To begin with, we need to be in a good state ourselves. If we are OK in ourselves, we remind others at an unconscious level that there is that space to be OK, that it exists. We’re like the light at the end of the tunnel, saying: ‘You can come through this.’

Also, if we’re OK, we don’t need them to make us feel better by taking on our suggestions, our solutions. We’re not so invested in sorting it out for them, in order to make ourselves feel like a good person.

Then we probably help most by just being there to listen. By allowing someone to talk about their issues without judging or interrupting, whilst paying them proper attention, we give them the space to express it for themselves. This both relieves the pressure of it going round and round in their head, and often helps them to unravel it a bit for themselves. We call this being a witness – someone who is just there with you, supporting without interfering.

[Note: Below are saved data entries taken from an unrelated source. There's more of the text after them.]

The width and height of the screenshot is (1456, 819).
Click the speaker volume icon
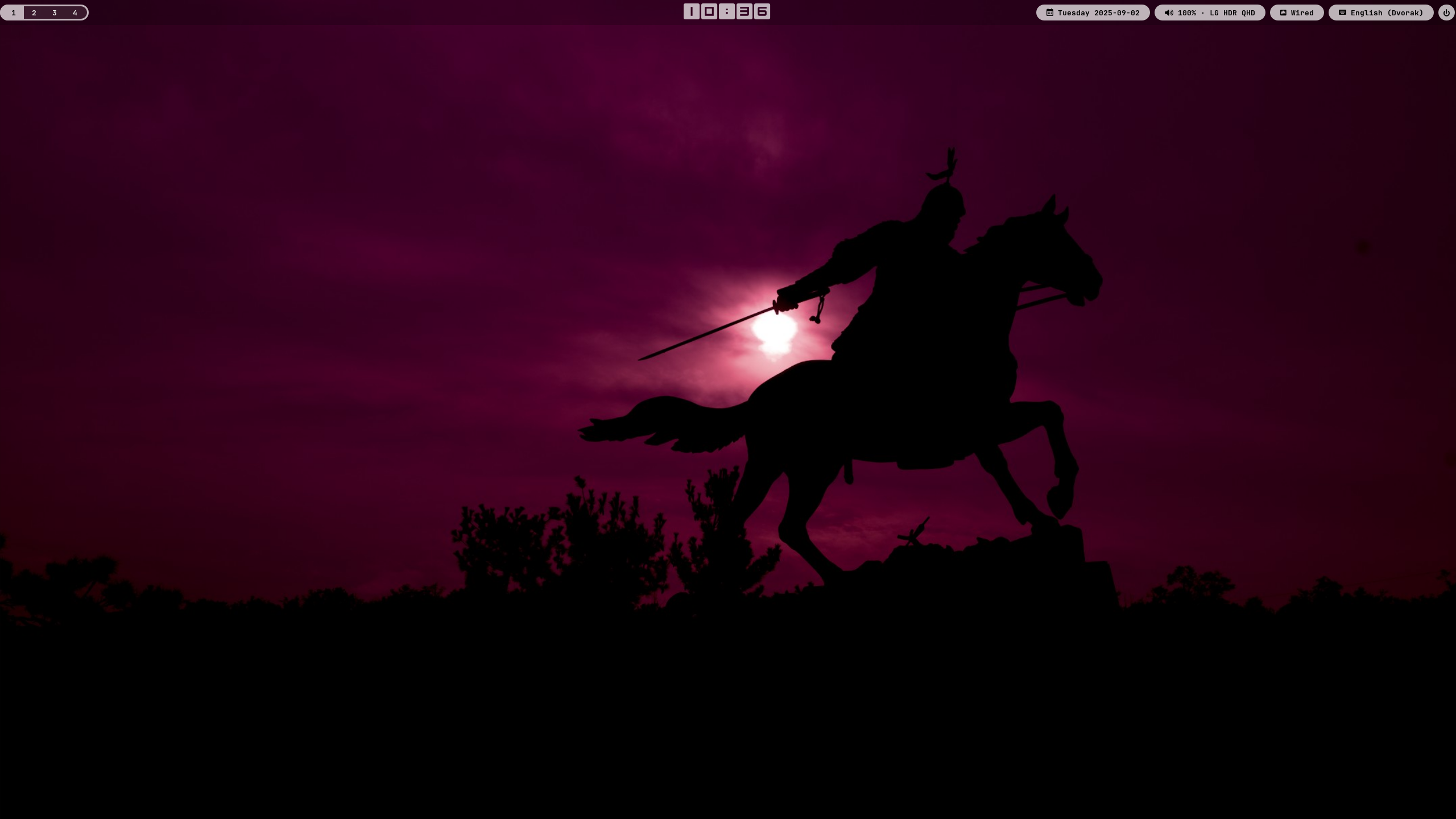point(1169,13)
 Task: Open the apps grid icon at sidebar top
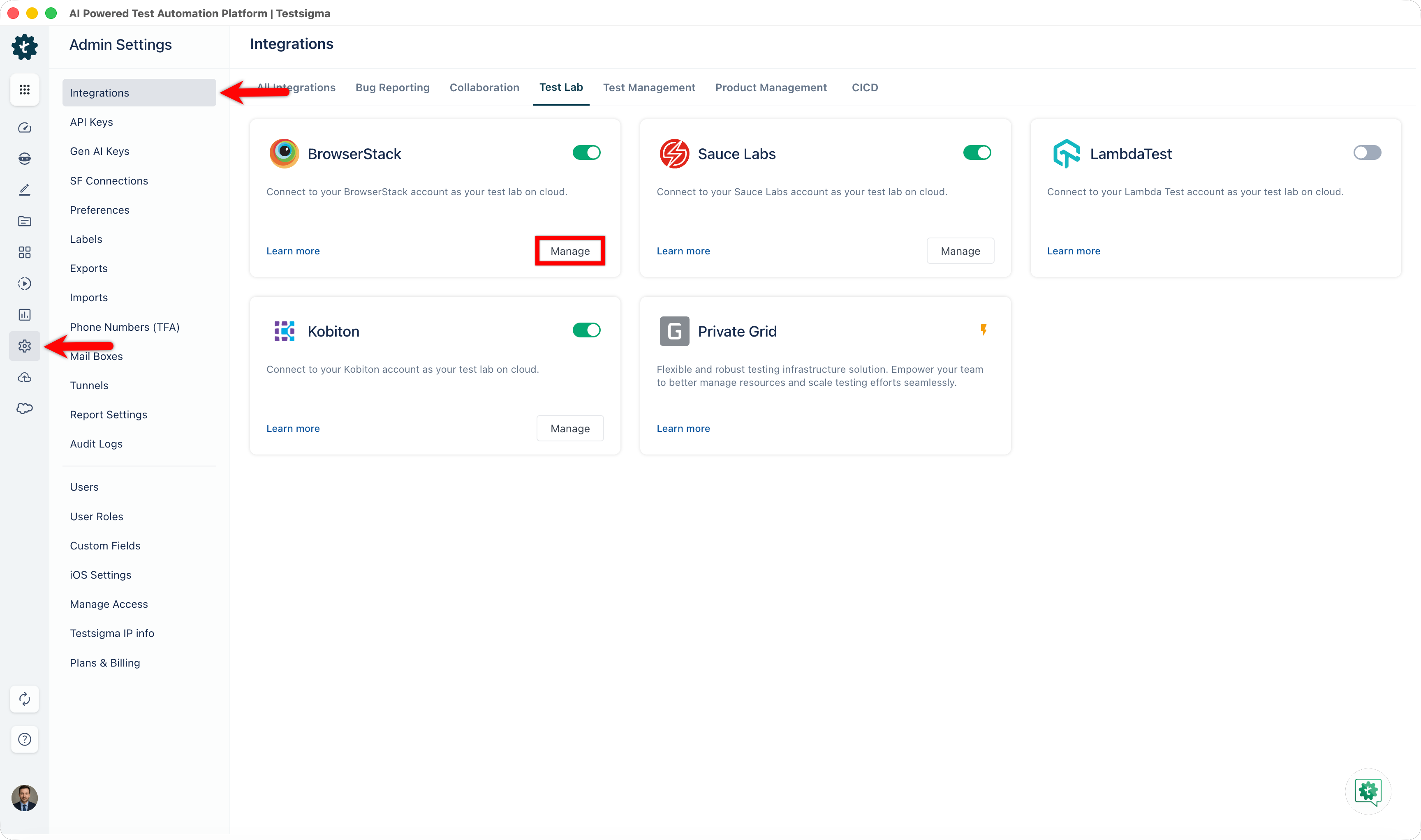point(24,90)
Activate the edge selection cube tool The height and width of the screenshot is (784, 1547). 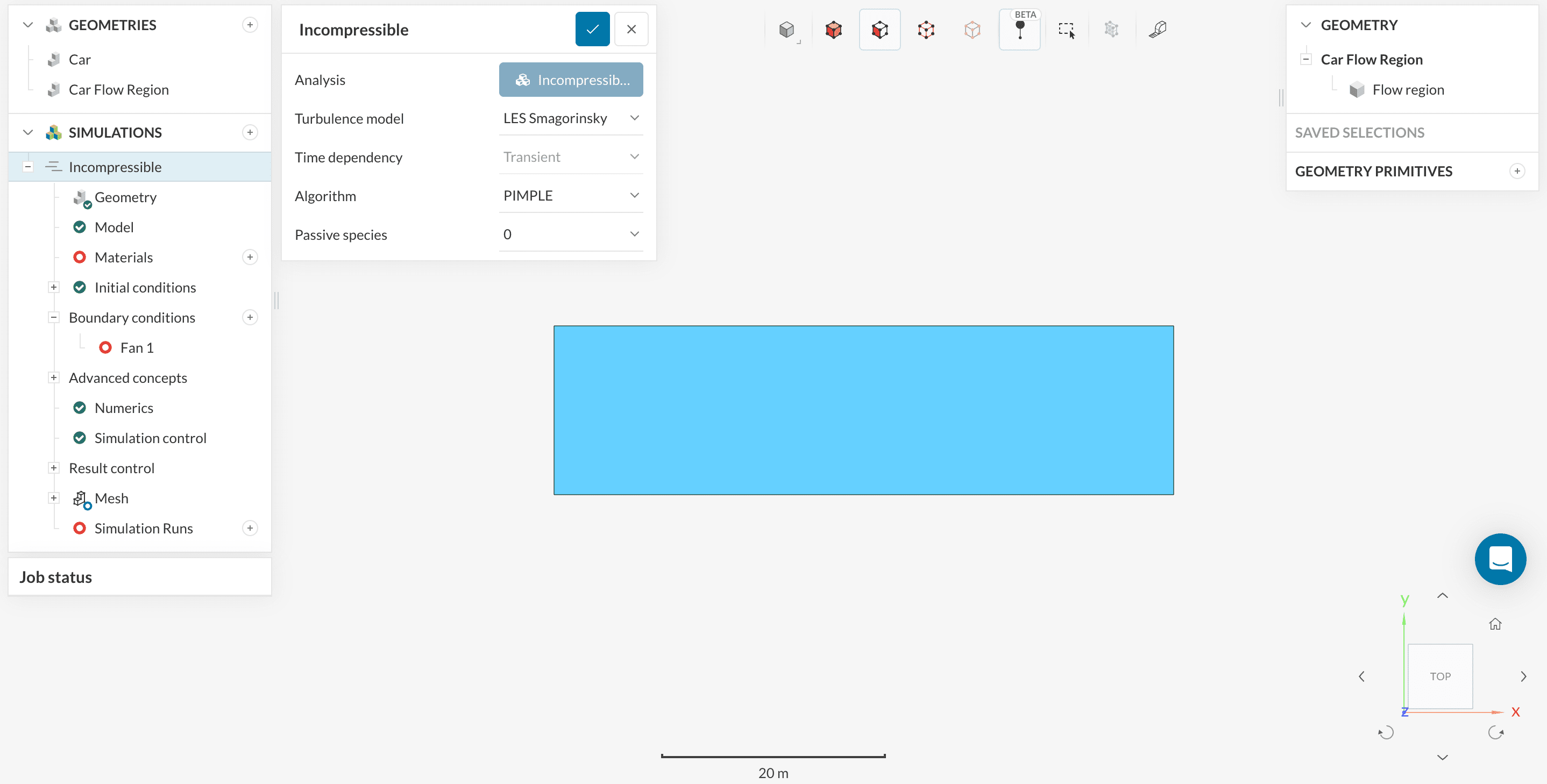pyautogui.click(x=925, y=30)
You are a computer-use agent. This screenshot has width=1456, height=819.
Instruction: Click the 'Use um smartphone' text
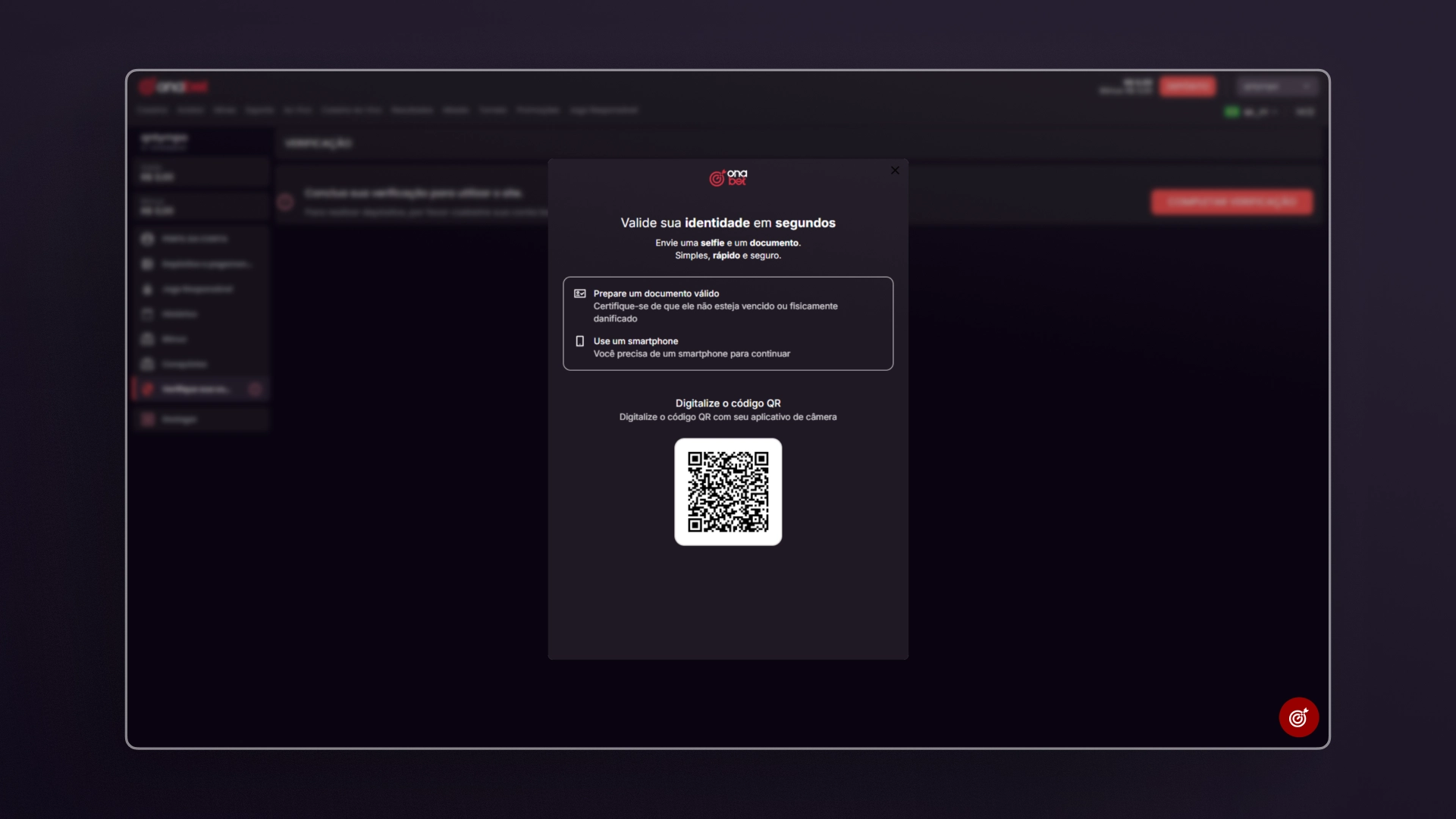(635, 341)

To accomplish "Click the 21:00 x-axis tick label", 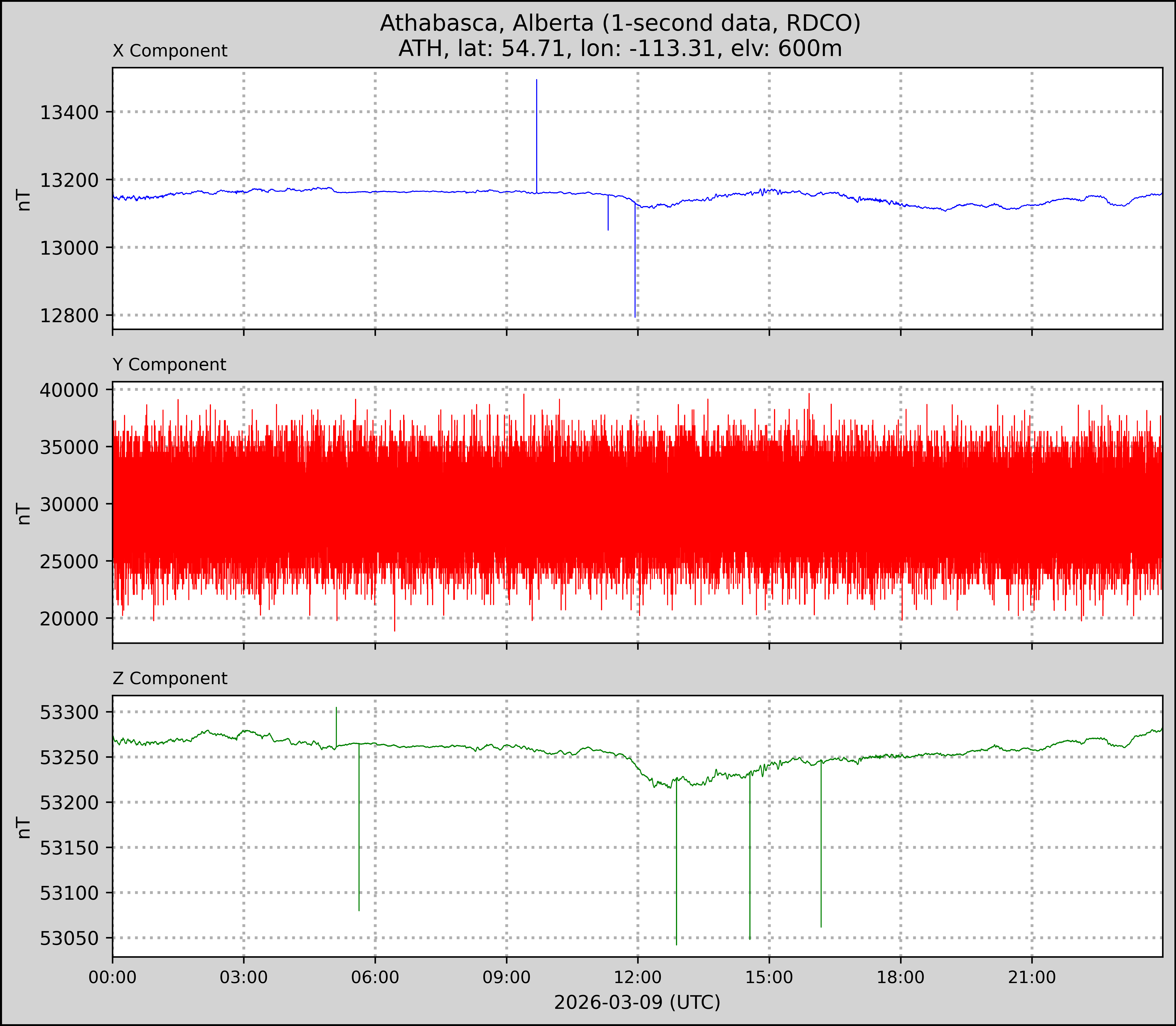I will click(1031, 977).
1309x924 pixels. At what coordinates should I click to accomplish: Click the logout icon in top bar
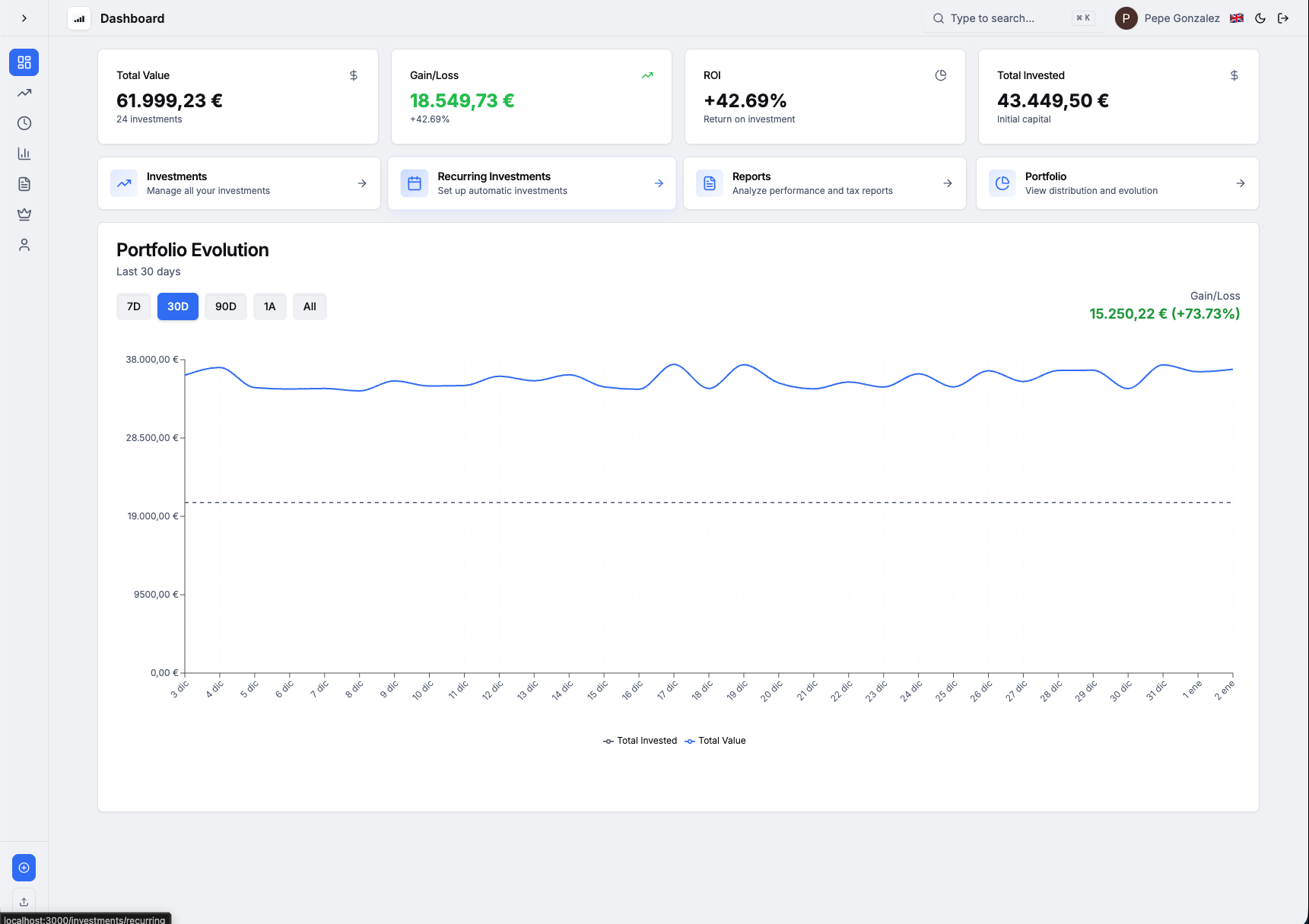click(x=1284, y=17)
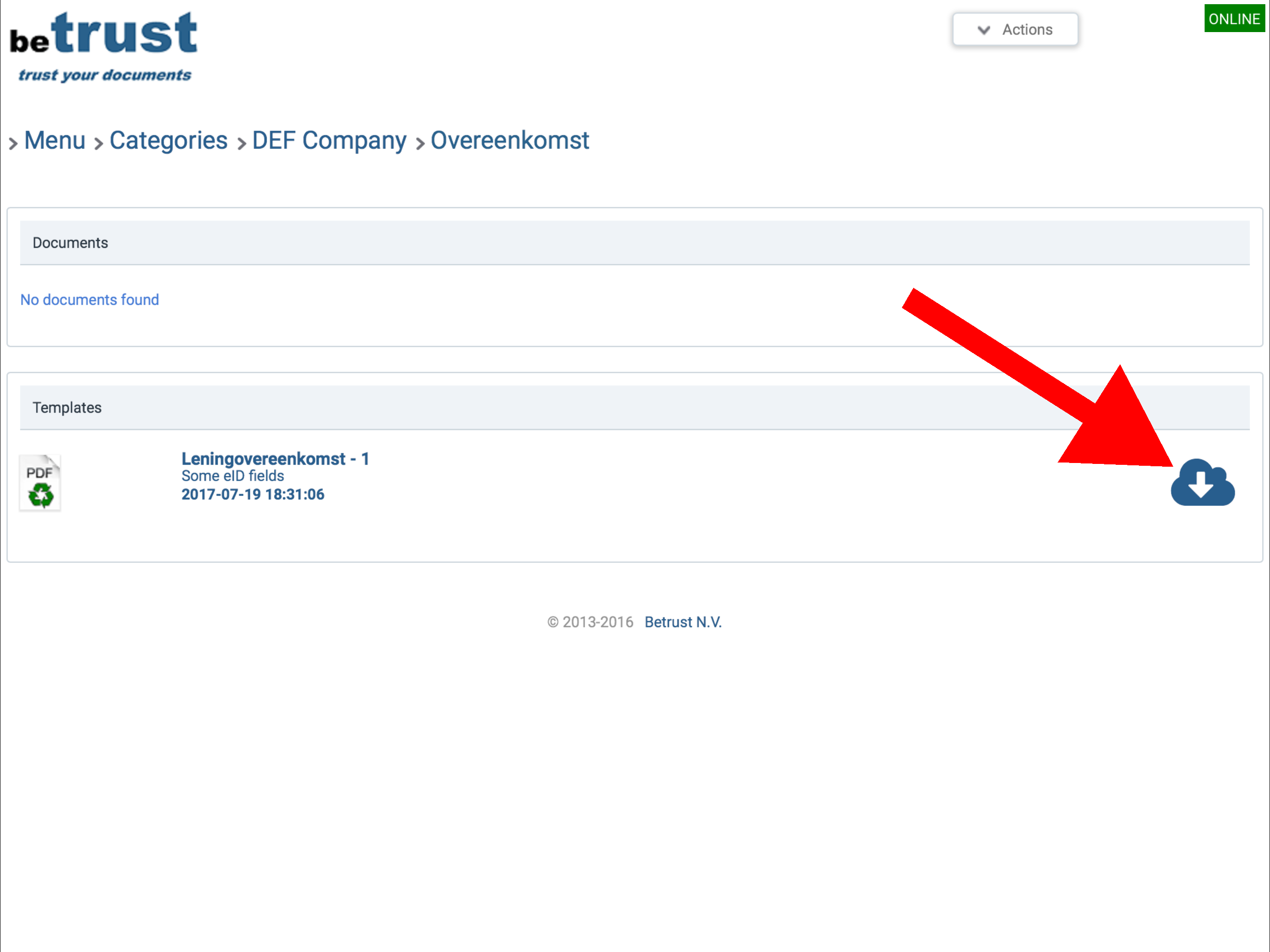Click chevron before DEF Company breadcrumb

[x=242, y=143]
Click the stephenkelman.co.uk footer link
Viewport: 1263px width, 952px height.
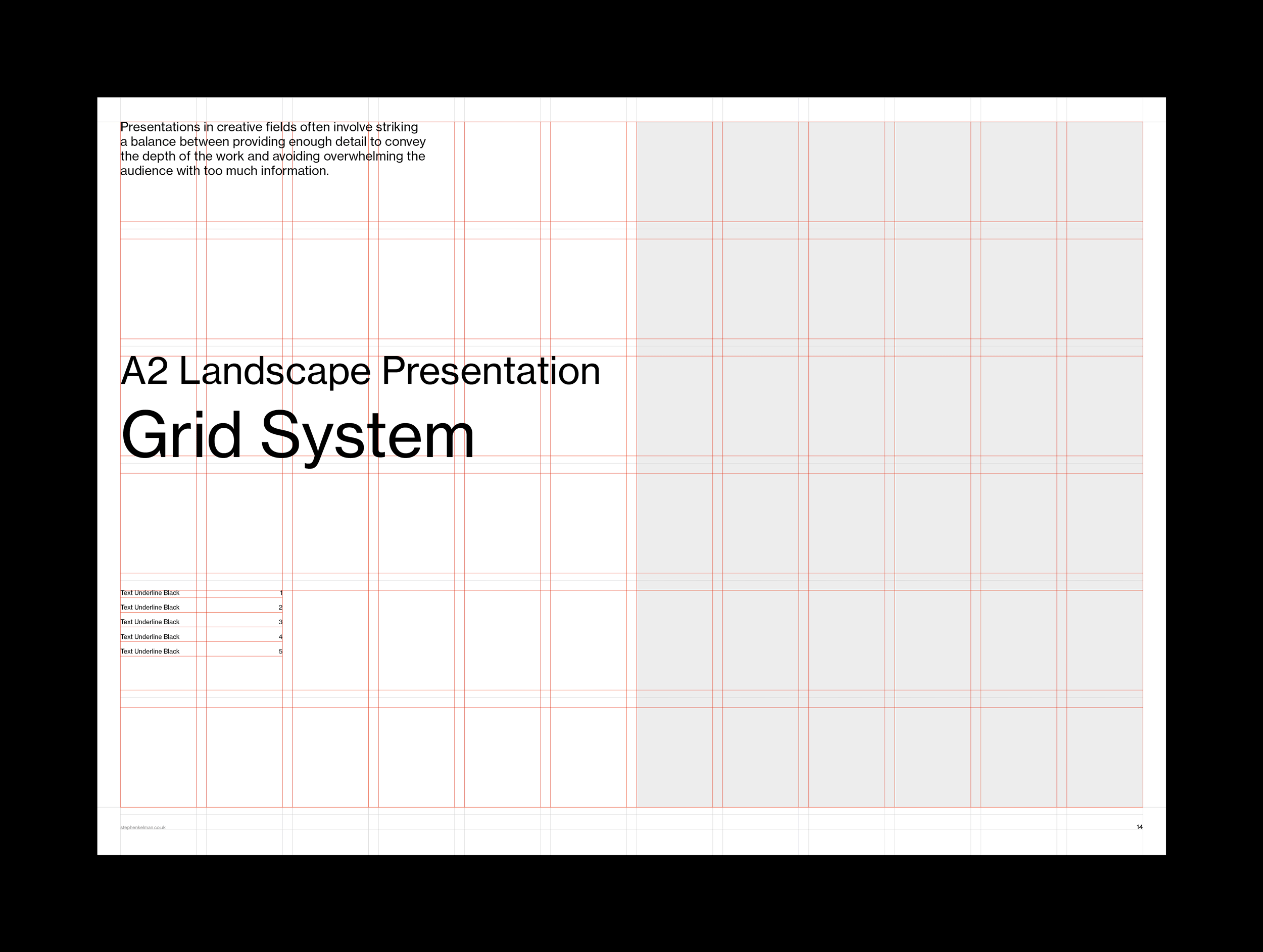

Now, as a witness, you have a different perspective from the person who is caught up in their story. You may notice that they have the problem out of proportion, or that a possible resolution is sitting there in their description, or that, if they looked at it from a different angle, it would feel different. Telling them what you notice can be helpful, but remember, they may not be ready to accept what you’re observing, and that’s OK.

Similarly, you may have ideas about what might help from your own experience of similar situations. And it’s good to offer them up as possibilities, but again, you have to accept that they may reject them – your ideas may not resonate with them in their story.

Finally, practical simple help can make a big difference. You may not be able to help with the problem, but you could read through that document they can’t make sense of, or get that thing from the shops for them so they’ve one less thing to think about, or just take them out for a coffee so they are literally in a different space for a little while.

When it comes down to it, being helpful is all about creating some space where someone has the possibility to sort it out for themselves. We can’t do it for them, but we can give them the room to begin to find their own way through.

And thank you to all my friends who have been so helpful to me in a time of turbulence!